Copyright © 2002, 2006 by Harold Melton, KV5R. All Rights Reserved.
Amateur Radio Ladder-Line: The Myths
ladder-line is great - extremely low loss, even at high SWR. However, many hams refuse to use it because they are afflicted by common misconceptions:
- “Ladder-line radiates!” Baloney. ladder-line does not radiate any more than does coax, if terminated in a balanced antenna.
- “I tried it once, and it messed up my TV, my computer, and filled the shack with RF!” The trick here is simply to make sure you use a length of ladder-line that is not a multiple of a half-wavelength on any band. Lengths like 43 and 86 feet work well. A resonant length of ladder-line, just like the shield of coax, will pick up RF from the antenna and conduct it into the shack. The only difference is that the shield of the coax is grounded, and the ladder-line is not, so it acts in common-mode to bring in and radiate induced RF. A non-resonant length of feed-line will present a high impedance to common-mode currents. And, as with any feed-line, it’s best to run it perpendicular to the antenna as far as you can so the EMF from the dipole will cancel itself instead of inducing current in the feed-line.
- “It’s too hard to work with! You have to keep it away from metal!” Well, yes, a couple inches or so. The general rule is twice the width of the line. It’s easy to make stand-offs from half-inch PVC pipe. Ladder-line can cross a metal edge, like a window sill; you just don’t want to run it right against metal for any significant length.

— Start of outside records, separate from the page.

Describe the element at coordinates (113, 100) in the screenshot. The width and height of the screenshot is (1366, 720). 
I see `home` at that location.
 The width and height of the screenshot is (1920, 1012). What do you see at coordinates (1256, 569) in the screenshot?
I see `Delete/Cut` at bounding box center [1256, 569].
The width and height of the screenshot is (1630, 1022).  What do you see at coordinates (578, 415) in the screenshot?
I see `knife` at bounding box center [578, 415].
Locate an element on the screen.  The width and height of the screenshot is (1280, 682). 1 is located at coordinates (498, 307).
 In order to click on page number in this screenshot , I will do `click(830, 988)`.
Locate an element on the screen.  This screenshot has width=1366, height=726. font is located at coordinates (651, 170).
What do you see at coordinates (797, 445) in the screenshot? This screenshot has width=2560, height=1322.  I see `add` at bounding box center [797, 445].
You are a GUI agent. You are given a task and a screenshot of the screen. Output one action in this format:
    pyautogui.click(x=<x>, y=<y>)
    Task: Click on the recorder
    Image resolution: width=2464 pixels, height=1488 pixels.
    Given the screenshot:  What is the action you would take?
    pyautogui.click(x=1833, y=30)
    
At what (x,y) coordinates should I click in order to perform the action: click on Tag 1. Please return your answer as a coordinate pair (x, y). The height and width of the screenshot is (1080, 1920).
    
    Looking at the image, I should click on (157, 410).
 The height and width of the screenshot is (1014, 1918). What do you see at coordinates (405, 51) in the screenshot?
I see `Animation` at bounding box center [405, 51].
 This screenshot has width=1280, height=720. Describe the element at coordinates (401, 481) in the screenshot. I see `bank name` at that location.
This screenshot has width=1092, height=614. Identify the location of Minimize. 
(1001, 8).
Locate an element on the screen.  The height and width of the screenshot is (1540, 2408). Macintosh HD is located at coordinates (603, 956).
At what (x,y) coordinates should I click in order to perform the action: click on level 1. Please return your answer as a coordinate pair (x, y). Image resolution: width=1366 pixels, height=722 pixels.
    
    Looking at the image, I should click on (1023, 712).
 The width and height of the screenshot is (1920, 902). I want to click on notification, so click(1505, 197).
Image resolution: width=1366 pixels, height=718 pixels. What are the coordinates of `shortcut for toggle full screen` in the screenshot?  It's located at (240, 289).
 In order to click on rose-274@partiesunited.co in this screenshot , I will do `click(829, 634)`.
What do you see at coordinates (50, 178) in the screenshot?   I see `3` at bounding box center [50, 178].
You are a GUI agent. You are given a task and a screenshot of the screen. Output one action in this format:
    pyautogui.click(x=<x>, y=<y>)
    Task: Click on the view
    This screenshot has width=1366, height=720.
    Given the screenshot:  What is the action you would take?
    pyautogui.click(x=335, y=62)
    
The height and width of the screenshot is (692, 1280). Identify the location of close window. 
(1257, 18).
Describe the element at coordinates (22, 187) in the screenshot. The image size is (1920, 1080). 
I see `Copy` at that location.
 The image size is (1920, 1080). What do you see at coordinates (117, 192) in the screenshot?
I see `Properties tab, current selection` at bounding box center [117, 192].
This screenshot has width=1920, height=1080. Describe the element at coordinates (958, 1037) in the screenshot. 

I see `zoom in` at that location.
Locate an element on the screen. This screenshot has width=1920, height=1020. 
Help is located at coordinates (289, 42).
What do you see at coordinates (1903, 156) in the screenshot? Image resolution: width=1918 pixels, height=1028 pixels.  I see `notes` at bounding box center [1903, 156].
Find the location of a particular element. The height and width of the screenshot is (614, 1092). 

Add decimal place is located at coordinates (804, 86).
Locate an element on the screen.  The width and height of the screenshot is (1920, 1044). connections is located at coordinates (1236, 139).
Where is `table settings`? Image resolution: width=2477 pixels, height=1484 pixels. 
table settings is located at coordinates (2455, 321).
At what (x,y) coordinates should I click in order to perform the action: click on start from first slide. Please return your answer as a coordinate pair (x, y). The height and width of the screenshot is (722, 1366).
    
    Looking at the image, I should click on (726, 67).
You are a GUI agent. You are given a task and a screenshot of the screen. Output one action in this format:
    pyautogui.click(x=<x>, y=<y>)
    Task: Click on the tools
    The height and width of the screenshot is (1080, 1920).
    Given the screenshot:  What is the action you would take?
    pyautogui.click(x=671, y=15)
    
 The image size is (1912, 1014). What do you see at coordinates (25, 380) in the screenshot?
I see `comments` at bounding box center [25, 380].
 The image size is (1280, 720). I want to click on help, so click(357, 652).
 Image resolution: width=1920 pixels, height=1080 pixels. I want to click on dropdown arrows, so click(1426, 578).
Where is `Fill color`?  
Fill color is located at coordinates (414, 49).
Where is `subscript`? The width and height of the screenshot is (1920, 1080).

- “It’s too hard to bring into the shack!” Baloney. There are many waterproof ways to bring ladder-line into any shack. One is shown below.
- “I can’t buy a lightening arrestor for ladder-line!” So just make them yourself, as shown below.
- “It flops around in the wind, and it breaks too easy!” (a) Windowed line should be twisted about one twist for every two feet to prevent wind-induced oscillations. (b) Make a good feedpoint connection, with proper strain-relief. It doesn’t hurt to wrap it over the top of your feedpoint insulator and then secure it to itself with cable ties. Also, the 14-gage stranded stuff is much more reliable than the old, cheap 18-gage solid stuff.
If you run an all-band dipole (with a tuner in the shack), you need ladder-line. Coax is very lossy when operated at high SWR. It’s easy to lose 90% of your power in your coax when operating on bands where the non-resonant dipole presents a high feedpoint impedance to the feedline.